Saddam's only surviving son, Ali, did not die a "martyr," because he lives in Lebanon with his mother, Saddam's second wife, Samira Shahbandar. Al-Sharq al-Awsat ran a captivating story, based on an interview with Shahbandar Britain's Sunday Times fortuitously published Sunday, in which she noted that Saddam telephoned her on a weekly basis. The story is interesting because there were unconfirmed reports on Sunday that the Americans located Saddam by intercepting one such call. While U.S. commanders subsequently claimed his capture was the result of betrayal by individuals close to the former Iraqi leader, it was unclear whether other methods had also been used. Shahbandar said she last saw Saddam in April, just before she left Baghdad, and that he gave her $5 million. He also took her into a room before saying goodbye and started crying, after "affirming that the collapse of his regime was due to the betrayal of his closest collaborators."

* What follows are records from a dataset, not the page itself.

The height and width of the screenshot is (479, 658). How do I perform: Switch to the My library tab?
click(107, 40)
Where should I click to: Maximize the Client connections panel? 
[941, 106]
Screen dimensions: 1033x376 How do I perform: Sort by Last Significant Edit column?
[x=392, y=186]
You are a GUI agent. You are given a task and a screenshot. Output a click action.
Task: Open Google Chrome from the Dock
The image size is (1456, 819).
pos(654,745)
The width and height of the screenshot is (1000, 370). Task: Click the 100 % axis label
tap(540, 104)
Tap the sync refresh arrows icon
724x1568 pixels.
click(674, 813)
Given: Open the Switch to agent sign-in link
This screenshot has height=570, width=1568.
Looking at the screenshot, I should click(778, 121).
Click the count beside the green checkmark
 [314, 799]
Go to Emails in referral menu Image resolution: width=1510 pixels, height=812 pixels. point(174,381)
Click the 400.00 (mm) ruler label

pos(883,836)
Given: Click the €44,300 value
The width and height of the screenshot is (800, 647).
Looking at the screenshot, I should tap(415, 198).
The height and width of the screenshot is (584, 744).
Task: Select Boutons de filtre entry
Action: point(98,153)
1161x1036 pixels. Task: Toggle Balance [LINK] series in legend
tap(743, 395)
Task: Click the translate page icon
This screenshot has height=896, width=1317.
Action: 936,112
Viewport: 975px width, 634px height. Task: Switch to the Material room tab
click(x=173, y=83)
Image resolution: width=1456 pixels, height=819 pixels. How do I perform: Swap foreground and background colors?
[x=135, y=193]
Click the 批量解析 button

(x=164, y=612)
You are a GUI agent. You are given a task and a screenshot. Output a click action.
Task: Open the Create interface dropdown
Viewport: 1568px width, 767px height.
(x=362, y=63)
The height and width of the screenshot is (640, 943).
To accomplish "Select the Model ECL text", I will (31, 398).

Will Saddam's capture do much to end continued attacks against U.S. forces in Iraq? Syria's official Teshreen indirectly answered that question in a headline, observing, "American Forces Arrest Saddam Hussein South of Tikrit, and the White House Expects Resistance Operations To Continue." In an unsigned editorial, Lebanon's English-language Daily Star argued that Saddam's capture "creates both dangers and opportunity." The paper agreed that the news would boost the self-confidence of American forces, but warned, "The sight of Saddam in custody has to be a demoralizing blow for at least some of the organizations that have been resisting the occupation. It might also, however, embolden others who had thus far stayed out of the fight for fear of helping the former dictator in any way. Many will base their choices on America's behavior: They will be looking for signs of what, precisely, the superpower has in mind for Iraq and its neighbors."